- **Yapılacak iş**
Türkçü aydınların öğretmenliğini anlatan sayfa metnini iki cümleyle özetleyin.

- **Sayfa metni**
□ □ □ □ □
Kazak edebiyatının büyük Türkçü şairi, Türkistan’ın bağımsızlığının yılmaz savunucusu Mağcan Cumabay, edebiyatçı ve siyasetçi kimliğinin yanı sıra önemli bir eğiticiydi. Komünistlerce ‘halk düşmanı’, ‘Pan-Türkist’ denilerek katledilene kadar öğretmenlik yapmayı sürdürmüştür.

Türkçülüğün bir fikir sistemi haline gelmesinde büyük rol oynayan Yusuf Akçura, Kazan’da tarih, coğrafya ve Osmanlı Türk edebiyatı öğretmenliği yapmıştır. Yine ‘Türkçülüğün Esasları’nı belirleyen Ziya Gökalp, Türkiye’de ilk Sosyoloji bölümünü kurduğu Dârülfünûn’da öğretmenlik yapmıştır. Ziya Gökalp’e Türkçülüğü aşılayan adam olarak nitelenen, İttihat ve Terakki’nin önde gelen isimlerinden olan ve hayatını ‘Turan’a adayan Hüseyinzade Ali Turan, sadece gazetelerde dergilerde yazdıkları ile değil aynı zamanda Tıbbiye Yüksekokulu’nda deri ve frengi hastalıkları alanında profesör yardımcılığı ile de milletinin eğitim hayatına katkı sağlamıştır.
□ □ □ □ □
- **Veriler**

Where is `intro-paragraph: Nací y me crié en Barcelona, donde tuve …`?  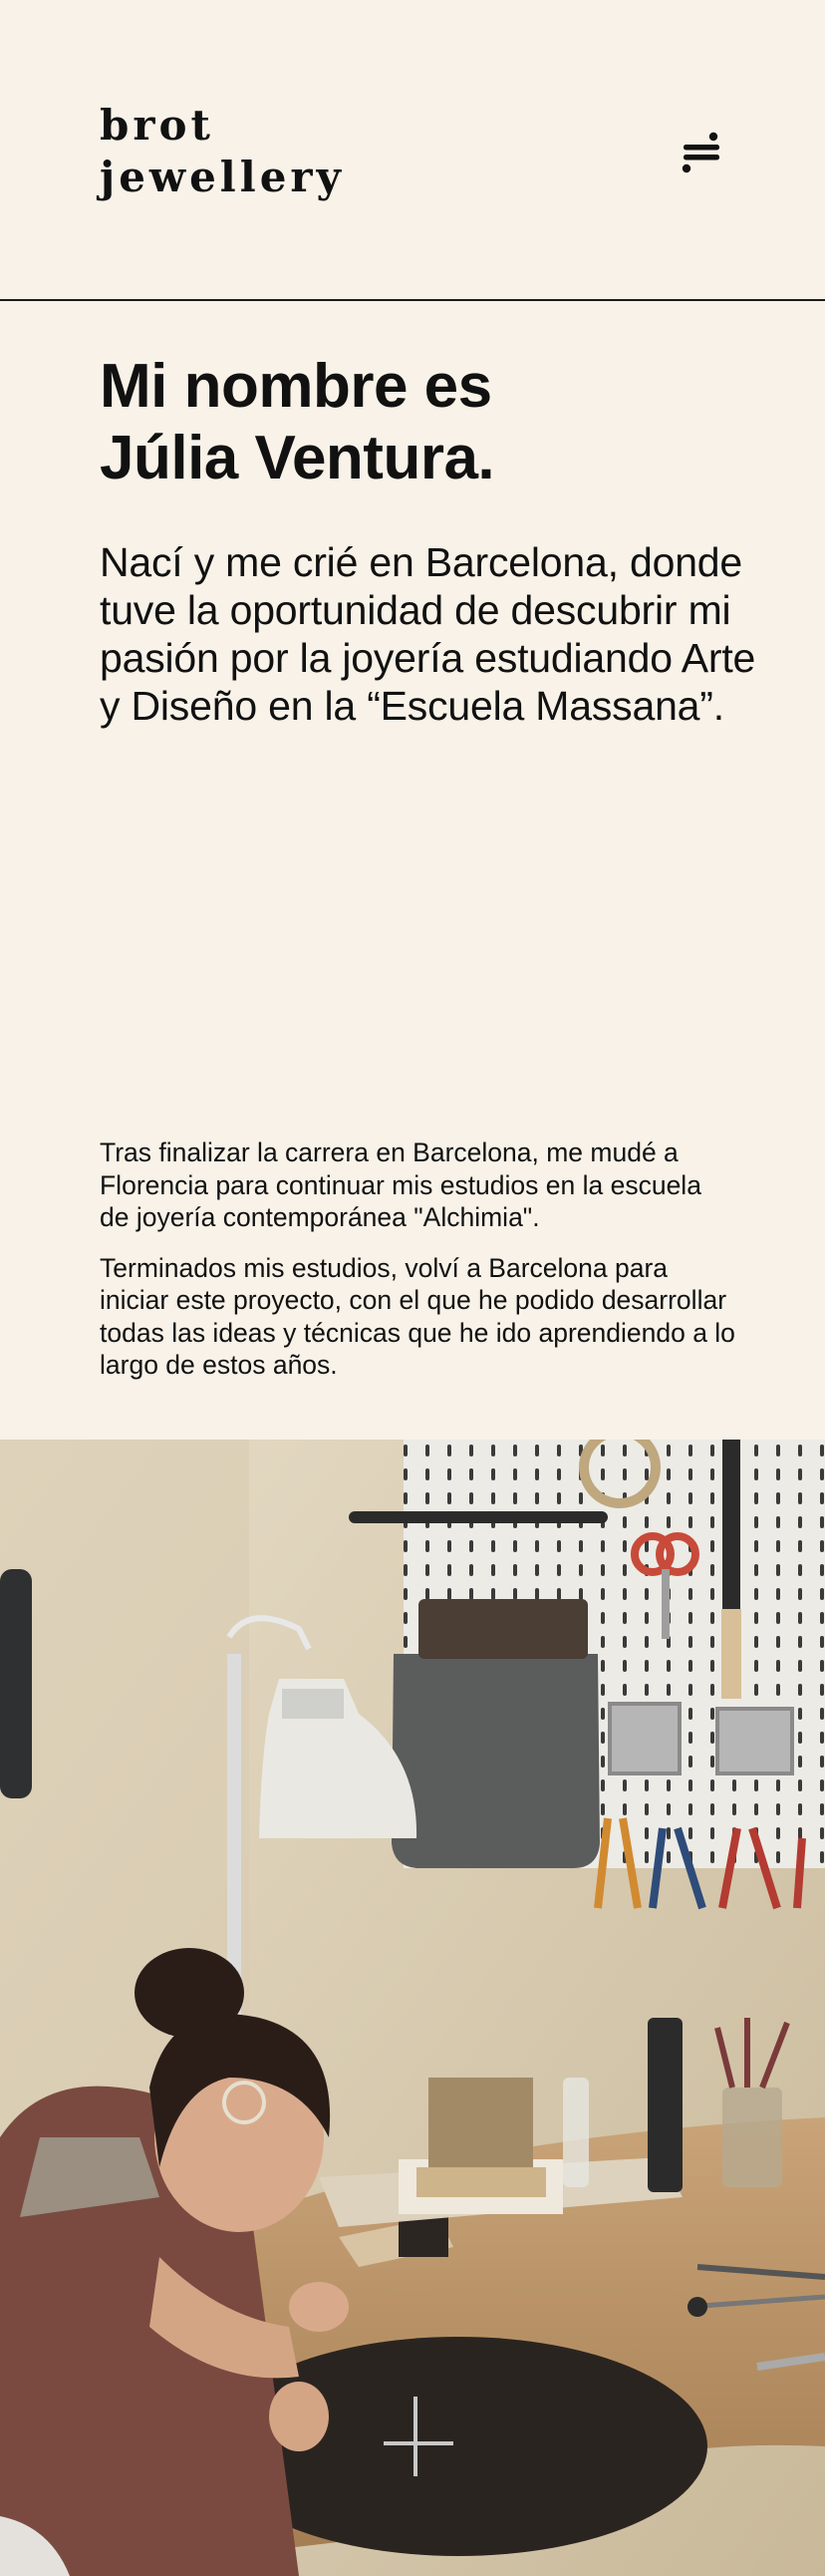
intro-paragraph: Nací y me crié en Barcelona, donde tuve … is located at coordinates (428, 634).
□ □ □ □ □
- **Çözülmüş problem**
Kazak şairi Mağcan Cumabay, edebiyatçı ve siyasetçi kimliğinin yanı sıra önemli bir eğiticiydi ve komünistlerce "halk düşmanı", "Pan-Türkist" denilerek katledilene kadar öğretmenlik yaptı. Yusuf Akçura Kazan'da, Ziya Gökalp Dârülfünûn'da öğretmenlik yaptı; Hüseyinzade Ali Turan ise hem gazete ve dergilerdeki yazılarıyla hem de Tıbbiye Yüksekokulu'ndaki profesör yardımcılığıyla milletinin eğitim hayatına katkı sağladı.